THE 2012 GENERAL ELECTION made at least this clear: Washington voters wanted Democrats, and not Republicans, leading the State. A Democrat was elected to every executive position, except one (Secretary of State), including Governor, Attorney General, and U.S. Senator. And voters reelected enough Democrats to the State Senate to ensure the party’s control. It was, for the Democrats, a sweep.
And yet the Democratic turncoat Rodney Tom took it upon himself to ignore the voters and instead hand control of the Senate over to Republicans. Tom, a Senator from the 48th Legislative District, which includes Bellevue, and Tim Sheldon, Senator from the 35th Legislative District, joined Senate Republicans to establish what they are calling, rather misleadingly, a “majority coalition caucus.”
Now, Republicans control the Senate with 25 members to the Democrats’ 24 members. As a result, Tom will be the Senate’s majority leader, while Sheldon will be the President Pro Tempore (a position that presides over the Senate in the Lieutenant Governor’s absence). And as Senate majority leader, Tom wields great power: he appoints the chair of different committees and also controls the Senate’s schedule.

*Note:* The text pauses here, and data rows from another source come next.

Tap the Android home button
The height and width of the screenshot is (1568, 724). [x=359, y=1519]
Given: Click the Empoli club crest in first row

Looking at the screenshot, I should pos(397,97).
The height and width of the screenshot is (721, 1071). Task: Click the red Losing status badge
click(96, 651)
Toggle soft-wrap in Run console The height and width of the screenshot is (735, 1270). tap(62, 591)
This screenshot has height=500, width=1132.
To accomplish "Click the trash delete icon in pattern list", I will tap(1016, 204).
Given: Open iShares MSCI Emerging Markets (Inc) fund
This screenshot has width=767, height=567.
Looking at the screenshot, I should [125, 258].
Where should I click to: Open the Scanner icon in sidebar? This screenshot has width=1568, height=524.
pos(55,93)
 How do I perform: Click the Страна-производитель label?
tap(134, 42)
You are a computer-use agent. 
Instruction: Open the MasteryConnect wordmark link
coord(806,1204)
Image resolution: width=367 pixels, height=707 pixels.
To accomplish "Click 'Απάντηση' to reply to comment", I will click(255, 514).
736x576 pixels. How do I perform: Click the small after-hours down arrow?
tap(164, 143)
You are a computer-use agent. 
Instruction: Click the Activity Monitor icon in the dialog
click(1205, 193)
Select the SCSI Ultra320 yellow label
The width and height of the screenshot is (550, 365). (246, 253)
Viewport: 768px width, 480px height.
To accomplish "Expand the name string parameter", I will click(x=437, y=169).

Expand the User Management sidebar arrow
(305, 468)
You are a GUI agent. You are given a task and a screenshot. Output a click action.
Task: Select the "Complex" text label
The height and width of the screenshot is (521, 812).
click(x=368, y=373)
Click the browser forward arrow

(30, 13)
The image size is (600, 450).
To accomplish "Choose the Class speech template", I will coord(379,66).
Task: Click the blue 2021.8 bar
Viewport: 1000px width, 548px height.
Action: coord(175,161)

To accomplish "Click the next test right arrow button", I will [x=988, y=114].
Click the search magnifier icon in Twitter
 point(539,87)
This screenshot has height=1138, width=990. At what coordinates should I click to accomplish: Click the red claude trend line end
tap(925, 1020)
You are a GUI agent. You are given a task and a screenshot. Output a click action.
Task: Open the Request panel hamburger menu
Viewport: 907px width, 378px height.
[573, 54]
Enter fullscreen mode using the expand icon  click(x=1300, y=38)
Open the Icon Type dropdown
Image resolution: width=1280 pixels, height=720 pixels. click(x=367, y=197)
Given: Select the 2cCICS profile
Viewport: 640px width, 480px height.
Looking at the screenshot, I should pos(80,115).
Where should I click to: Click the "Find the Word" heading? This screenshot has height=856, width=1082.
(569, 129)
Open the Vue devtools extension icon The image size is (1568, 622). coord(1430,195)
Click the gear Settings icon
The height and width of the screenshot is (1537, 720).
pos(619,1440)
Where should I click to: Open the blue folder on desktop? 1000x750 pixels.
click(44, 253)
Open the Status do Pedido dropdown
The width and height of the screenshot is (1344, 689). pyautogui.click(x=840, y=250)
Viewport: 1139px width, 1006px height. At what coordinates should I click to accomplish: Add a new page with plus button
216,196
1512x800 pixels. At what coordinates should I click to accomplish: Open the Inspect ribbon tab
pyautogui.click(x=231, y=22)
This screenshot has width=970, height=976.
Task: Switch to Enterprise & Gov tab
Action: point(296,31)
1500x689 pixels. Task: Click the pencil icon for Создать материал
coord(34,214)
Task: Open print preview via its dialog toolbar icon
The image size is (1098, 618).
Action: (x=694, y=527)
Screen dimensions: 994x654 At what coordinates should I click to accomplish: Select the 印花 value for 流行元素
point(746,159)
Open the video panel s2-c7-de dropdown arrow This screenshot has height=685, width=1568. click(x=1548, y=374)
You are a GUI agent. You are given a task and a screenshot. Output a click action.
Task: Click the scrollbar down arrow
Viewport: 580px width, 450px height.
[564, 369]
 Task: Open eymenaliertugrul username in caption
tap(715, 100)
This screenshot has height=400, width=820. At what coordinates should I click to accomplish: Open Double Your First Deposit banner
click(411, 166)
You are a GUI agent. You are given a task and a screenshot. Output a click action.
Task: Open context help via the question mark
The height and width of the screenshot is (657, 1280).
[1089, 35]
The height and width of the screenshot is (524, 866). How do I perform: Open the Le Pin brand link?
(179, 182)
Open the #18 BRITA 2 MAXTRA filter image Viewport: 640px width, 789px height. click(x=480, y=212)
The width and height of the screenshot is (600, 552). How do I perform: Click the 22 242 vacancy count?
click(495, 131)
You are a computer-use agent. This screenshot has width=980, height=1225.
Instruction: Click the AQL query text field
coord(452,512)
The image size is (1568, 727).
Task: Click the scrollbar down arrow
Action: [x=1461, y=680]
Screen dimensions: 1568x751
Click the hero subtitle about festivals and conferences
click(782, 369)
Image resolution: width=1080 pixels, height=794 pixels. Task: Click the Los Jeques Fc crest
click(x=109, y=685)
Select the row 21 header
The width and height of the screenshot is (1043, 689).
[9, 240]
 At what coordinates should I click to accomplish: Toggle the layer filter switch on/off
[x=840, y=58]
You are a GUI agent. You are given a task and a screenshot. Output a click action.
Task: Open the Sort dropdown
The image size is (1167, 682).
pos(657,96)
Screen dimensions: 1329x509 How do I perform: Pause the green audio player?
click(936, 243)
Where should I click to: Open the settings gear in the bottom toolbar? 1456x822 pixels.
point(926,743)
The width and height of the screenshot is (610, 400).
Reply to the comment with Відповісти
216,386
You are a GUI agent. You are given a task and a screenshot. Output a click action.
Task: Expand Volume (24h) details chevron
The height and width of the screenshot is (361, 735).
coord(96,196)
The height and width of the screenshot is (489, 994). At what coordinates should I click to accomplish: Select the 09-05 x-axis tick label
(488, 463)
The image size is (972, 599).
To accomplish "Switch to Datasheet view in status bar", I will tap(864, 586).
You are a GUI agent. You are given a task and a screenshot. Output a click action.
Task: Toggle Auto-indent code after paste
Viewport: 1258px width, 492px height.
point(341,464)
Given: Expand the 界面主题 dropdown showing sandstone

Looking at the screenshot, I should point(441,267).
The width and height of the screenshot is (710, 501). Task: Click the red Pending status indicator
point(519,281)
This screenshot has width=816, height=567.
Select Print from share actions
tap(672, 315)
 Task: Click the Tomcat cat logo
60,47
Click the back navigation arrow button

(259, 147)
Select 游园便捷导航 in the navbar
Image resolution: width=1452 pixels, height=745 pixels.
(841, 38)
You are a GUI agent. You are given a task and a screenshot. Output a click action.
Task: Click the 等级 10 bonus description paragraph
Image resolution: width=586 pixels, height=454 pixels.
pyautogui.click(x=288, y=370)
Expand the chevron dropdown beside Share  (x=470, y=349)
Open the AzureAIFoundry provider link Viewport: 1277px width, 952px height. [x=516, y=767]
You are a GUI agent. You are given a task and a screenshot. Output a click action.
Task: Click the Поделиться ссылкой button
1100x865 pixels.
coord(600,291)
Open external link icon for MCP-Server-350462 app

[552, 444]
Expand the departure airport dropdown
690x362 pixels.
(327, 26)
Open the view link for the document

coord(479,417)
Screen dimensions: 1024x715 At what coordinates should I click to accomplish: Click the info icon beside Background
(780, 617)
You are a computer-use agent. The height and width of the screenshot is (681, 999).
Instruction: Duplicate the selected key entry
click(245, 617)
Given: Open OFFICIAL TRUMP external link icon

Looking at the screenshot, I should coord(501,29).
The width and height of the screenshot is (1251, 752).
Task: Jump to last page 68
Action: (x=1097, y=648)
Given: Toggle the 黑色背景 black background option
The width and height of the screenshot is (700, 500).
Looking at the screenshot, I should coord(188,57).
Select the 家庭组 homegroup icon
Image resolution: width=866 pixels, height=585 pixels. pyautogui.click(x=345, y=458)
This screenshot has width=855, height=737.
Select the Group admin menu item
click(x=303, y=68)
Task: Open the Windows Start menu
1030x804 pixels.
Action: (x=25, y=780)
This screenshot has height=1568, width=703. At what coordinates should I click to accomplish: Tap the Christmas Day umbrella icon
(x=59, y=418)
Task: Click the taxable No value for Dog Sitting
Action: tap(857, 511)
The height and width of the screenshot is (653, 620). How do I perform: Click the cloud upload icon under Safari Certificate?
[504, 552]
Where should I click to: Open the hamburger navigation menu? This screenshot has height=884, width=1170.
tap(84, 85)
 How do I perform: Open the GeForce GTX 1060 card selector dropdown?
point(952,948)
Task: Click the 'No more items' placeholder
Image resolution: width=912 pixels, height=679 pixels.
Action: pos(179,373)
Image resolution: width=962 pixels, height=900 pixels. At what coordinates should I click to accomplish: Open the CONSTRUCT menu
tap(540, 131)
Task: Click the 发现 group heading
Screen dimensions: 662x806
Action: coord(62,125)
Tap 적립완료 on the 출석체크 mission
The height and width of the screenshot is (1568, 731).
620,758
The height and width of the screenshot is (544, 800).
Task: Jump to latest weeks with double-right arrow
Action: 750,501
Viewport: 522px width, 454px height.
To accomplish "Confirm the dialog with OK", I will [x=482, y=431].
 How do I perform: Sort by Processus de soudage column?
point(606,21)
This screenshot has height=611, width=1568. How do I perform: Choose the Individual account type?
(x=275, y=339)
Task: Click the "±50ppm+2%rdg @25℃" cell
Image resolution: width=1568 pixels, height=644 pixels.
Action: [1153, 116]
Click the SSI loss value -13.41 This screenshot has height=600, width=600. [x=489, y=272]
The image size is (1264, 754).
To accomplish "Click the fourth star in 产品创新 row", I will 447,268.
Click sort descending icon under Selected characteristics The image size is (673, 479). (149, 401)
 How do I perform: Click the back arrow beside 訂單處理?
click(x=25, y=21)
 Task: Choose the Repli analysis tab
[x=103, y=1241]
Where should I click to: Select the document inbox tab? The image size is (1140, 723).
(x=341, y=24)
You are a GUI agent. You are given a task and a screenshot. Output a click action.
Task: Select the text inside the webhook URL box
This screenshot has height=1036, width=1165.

Tom’s actions offend more than just the voters’ will; his actions offend the base level obligation of an elected official. I am devoutly of the opinion that elected officials should unabashedly place the interests of their constituents over their own; elected officials, after all, are elected to serve the public and not to serve themselves. But Tom disregarded the fact that in 2010 voters reelected him as a Democrat who promised to fight for and uphold the Democratic Party’s progressive values.
The rationale for Tom’s betrayal is apparent: in 2010, Republicans spent nearly $1 million trying to unseat him. It was likely the case that Republicans would take aim at Tom again in 2014. But now Tom has pacified his otherwise Republican challengers and so has dodged what would have been a conservative firing squad. And the Republican money that would have been spent to defeat him will now likely fill his coffers. Put another way, Tom chose to protect his own longevity as an elected politician at the expense of the majority of his voting constituency.
What is most sad about Tom’s about-face is, I think, this: momentum toward comprehensive gun control reformation is finally gaining traction. And yet as Senate majority leader, Tom will more than likely do whatever he can, in a further attempt to appease his now conservative base, to stifle whatever sorely needed gun control changes are proposed, including a possible assault weapons ban.